Re: Holidays can be hard...
That saturation point has been reached where I just wish I could have some alone time. It feels like I haven't had that time since Molly passed to just mourn without people everywhere and someone needing something from me that I no longer feel like I have to give. The unconditional love well feels dry and I know it isn't but it feels that way.
So now I'm mad. Mad that I haven't had that time to say goodbye to her, that there would never have been enough time anyhow to say goodbye or to mourn her not being here. So mad at feeling lost and that there is nothing I or anyone else can do to make it better.

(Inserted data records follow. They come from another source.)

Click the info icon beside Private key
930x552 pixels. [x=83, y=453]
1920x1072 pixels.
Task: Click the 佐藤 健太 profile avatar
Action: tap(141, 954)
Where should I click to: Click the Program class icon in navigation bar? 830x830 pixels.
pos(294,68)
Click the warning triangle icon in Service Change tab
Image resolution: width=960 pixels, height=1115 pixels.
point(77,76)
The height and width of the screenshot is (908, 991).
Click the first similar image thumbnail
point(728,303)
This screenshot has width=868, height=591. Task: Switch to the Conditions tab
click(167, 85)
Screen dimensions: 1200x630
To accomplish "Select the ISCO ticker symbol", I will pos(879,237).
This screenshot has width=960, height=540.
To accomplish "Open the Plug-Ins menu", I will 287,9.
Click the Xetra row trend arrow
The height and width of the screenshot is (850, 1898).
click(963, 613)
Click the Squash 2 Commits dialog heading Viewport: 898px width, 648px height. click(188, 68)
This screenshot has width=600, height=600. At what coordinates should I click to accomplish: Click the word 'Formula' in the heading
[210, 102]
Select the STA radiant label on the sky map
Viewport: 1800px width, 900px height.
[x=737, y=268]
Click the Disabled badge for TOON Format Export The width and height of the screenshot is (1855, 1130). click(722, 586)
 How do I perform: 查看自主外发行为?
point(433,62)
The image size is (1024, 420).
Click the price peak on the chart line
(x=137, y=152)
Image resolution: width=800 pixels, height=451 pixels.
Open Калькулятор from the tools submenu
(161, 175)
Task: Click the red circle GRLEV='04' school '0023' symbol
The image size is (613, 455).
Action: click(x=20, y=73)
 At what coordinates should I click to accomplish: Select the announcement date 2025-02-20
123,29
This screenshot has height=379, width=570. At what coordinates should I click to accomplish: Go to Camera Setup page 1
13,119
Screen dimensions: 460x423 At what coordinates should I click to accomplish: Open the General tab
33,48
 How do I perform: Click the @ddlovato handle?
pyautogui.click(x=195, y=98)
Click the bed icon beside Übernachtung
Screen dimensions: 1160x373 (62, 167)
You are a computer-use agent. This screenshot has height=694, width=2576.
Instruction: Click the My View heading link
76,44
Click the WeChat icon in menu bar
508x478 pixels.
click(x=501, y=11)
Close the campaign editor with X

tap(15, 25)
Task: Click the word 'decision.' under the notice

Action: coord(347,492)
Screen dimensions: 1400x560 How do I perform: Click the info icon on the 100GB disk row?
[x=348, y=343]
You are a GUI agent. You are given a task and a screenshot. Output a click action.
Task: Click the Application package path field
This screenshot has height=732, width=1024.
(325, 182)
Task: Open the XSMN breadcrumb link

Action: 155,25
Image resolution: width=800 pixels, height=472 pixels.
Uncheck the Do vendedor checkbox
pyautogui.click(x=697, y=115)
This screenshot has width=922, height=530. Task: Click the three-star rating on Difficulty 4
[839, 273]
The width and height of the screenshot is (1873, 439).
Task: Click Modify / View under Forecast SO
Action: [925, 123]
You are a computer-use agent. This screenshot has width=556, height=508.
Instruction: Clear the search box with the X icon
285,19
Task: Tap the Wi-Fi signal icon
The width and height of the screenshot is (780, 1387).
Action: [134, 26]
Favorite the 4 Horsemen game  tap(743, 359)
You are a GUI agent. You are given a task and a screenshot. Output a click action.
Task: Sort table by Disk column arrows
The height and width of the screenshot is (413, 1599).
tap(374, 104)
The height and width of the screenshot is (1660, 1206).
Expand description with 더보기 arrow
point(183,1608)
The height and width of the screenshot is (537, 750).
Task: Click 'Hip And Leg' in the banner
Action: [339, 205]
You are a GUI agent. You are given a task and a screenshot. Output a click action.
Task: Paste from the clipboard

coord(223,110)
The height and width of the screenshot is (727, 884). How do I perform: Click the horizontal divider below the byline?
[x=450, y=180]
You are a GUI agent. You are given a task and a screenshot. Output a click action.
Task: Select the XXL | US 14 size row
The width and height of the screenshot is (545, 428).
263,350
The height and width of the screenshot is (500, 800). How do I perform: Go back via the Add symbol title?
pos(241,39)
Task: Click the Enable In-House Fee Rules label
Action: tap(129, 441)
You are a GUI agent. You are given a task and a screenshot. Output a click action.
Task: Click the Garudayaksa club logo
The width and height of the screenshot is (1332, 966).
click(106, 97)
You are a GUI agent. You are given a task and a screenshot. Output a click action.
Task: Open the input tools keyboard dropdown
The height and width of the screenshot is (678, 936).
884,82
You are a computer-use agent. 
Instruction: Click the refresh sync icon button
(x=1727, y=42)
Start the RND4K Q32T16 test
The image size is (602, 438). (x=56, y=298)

Boy, do I know this feeling, Sharlene...it sucks. 2016 is almost over and Lena has been gone 10 months. I'm afraid to move into the next year, I feel like if I accept it being 2017, I am accepting the fact that she is gone and I just don't want to!
2016 will forever be the year I lost my baby.
My sister gave me a sign for Christmas with beautiful words about the loss of the dogs in our life...but it's not quite right. It speaks of all the dogs I've lost and not this one of my heart; this one loss that has shattered it and won't mend; this one beloved creature who I miss every single day. I think she was surprised that I didn't break down and cry...its beautiful and true, but not quite right.
Sometimes a gift means different things to the giver and receiver. They mean well...I would have bawled like you if anyone had given me an ornament with Lena on it. I have the one from when she was a puppy that has been on the tree since her first Christmas, and that's the only one I need for now.
Joan, mom to my Angel Lena, Angel Gable, Angel Phoenix, Angel Doree, Cooper, Sibble, and now Raina.